EXERCISE. Wherever a line in the data below holds "height", copy that line.

========================================

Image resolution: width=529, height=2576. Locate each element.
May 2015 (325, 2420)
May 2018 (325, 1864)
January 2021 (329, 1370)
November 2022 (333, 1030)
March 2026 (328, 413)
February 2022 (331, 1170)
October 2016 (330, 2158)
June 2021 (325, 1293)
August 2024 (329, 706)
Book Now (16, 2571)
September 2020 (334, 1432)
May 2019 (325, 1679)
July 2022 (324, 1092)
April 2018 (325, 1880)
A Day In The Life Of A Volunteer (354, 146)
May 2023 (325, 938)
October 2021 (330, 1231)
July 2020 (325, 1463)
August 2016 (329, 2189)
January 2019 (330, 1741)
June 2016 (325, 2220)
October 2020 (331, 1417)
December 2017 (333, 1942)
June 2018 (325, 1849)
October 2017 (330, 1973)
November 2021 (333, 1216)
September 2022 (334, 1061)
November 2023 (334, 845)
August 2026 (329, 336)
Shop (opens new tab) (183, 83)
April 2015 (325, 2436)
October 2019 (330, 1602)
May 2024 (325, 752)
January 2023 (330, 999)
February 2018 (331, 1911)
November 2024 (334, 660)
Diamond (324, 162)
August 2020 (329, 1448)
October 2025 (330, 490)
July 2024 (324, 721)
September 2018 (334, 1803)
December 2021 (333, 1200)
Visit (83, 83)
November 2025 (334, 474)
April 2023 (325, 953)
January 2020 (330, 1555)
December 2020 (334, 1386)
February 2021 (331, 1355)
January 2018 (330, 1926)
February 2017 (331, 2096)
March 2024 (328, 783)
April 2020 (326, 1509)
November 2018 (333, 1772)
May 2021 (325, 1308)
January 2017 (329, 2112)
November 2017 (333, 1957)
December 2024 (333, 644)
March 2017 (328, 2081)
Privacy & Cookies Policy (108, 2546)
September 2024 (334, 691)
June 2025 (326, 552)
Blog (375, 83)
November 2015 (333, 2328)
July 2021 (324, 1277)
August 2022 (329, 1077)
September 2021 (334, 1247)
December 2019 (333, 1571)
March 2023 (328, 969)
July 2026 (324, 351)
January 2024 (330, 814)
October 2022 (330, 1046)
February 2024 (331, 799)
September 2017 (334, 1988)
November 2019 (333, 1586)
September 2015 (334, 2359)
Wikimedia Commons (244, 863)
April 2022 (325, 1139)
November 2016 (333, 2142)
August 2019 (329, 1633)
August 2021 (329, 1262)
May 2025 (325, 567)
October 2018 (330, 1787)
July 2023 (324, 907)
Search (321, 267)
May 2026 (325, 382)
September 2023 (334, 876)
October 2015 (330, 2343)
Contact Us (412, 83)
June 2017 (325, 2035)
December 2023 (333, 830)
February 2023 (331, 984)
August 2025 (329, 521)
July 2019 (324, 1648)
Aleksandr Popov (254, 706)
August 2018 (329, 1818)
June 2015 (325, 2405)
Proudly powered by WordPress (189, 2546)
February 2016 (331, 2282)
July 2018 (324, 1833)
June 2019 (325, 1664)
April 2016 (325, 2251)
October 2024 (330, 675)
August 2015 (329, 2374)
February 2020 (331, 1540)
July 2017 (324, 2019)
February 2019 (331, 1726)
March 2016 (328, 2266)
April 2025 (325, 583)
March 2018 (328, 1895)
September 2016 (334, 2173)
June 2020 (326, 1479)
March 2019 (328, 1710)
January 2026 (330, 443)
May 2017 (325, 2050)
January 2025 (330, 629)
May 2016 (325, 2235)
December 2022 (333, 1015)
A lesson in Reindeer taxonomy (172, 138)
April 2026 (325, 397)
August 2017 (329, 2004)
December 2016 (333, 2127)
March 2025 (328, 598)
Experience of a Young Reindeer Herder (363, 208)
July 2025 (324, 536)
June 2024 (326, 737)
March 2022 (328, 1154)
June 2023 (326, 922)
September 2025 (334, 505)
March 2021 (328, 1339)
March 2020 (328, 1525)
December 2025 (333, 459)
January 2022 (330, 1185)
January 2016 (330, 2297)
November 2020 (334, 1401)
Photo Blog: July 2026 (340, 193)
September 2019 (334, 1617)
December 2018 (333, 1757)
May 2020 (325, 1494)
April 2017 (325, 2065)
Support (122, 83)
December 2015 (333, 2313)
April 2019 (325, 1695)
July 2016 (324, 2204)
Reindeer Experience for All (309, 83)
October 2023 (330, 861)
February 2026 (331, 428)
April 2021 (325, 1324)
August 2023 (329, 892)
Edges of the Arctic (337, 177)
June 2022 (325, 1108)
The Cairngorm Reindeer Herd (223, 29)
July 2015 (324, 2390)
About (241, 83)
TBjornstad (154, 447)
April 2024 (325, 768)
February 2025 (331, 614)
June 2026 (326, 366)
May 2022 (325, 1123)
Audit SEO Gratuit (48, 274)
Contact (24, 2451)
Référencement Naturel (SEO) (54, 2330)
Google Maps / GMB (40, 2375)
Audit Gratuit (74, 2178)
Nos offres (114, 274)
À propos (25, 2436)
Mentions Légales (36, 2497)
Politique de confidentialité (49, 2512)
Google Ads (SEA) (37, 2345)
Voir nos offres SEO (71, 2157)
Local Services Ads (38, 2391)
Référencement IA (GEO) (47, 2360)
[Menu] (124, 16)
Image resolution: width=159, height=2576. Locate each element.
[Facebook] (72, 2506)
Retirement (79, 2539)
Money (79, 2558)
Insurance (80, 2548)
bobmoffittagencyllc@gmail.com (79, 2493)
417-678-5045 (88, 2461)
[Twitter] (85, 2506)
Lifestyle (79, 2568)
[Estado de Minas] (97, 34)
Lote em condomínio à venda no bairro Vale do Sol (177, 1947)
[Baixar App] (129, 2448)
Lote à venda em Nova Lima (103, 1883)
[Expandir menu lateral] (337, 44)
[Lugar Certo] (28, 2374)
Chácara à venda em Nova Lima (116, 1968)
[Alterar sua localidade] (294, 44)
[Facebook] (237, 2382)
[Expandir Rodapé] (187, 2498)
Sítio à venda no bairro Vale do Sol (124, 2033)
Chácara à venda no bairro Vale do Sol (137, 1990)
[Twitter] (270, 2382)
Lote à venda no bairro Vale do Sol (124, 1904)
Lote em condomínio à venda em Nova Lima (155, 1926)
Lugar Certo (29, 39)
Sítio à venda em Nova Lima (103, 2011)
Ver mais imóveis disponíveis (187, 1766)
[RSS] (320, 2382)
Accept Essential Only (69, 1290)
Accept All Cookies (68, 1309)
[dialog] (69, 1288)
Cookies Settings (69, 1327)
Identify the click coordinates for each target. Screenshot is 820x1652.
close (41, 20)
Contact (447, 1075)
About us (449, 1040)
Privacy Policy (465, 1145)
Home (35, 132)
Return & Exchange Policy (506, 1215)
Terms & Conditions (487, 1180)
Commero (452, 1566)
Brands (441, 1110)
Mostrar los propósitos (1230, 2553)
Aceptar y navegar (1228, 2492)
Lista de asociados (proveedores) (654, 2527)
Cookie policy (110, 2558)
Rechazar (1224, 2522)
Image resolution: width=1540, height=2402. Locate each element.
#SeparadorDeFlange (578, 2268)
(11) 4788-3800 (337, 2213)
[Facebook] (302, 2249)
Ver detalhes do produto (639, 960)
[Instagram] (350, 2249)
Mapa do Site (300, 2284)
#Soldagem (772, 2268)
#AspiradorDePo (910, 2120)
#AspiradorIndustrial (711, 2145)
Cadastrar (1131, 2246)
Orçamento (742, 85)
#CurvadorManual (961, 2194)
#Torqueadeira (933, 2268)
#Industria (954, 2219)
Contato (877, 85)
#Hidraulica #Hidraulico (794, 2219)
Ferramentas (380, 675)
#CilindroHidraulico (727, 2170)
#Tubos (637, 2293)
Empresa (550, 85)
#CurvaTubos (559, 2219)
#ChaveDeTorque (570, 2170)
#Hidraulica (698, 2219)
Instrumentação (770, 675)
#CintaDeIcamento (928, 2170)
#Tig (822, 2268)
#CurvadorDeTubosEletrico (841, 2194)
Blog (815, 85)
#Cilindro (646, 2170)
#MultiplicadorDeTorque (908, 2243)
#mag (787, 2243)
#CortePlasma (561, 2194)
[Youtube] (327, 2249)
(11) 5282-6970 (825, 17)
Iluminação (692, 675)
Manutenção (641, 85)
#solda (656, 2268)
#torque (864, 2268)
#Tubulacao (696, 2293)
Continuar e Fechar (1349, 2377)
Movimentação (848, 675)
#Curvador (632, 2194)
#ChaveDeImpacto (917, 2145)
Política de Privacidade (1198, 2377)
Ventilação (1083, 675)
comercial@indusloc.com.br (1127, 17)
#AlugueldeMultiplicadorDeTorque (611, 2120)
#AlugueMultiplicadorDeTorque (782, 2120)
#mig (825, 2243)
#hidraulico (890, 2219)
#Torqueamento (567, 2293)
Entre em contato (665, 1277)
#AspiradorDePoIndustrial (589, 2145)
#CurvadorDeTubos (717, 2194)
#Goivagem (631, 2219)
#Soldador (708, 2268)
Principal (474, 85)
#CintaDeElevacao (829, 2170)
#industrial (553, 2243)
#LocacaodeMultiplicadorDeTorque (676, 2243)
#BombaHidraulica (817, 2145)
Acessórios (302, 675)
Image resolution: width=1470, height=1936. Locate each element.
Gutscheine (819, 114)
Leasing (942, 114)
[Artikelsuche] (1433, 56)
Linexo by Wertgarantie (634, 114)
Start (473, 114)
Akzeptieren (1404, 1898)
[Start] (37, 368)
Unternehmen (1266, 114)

========================================

OUTPUT FOR THIS EXERCISE.
Image resolution: width=529, height=2576. Locate each element.
Image resolution: width=159, height=2576. Locate each element.
Image resolution: width=1540, height=2402. Locate each element.
Image resolution: width=1470, height=1936. Locate each element.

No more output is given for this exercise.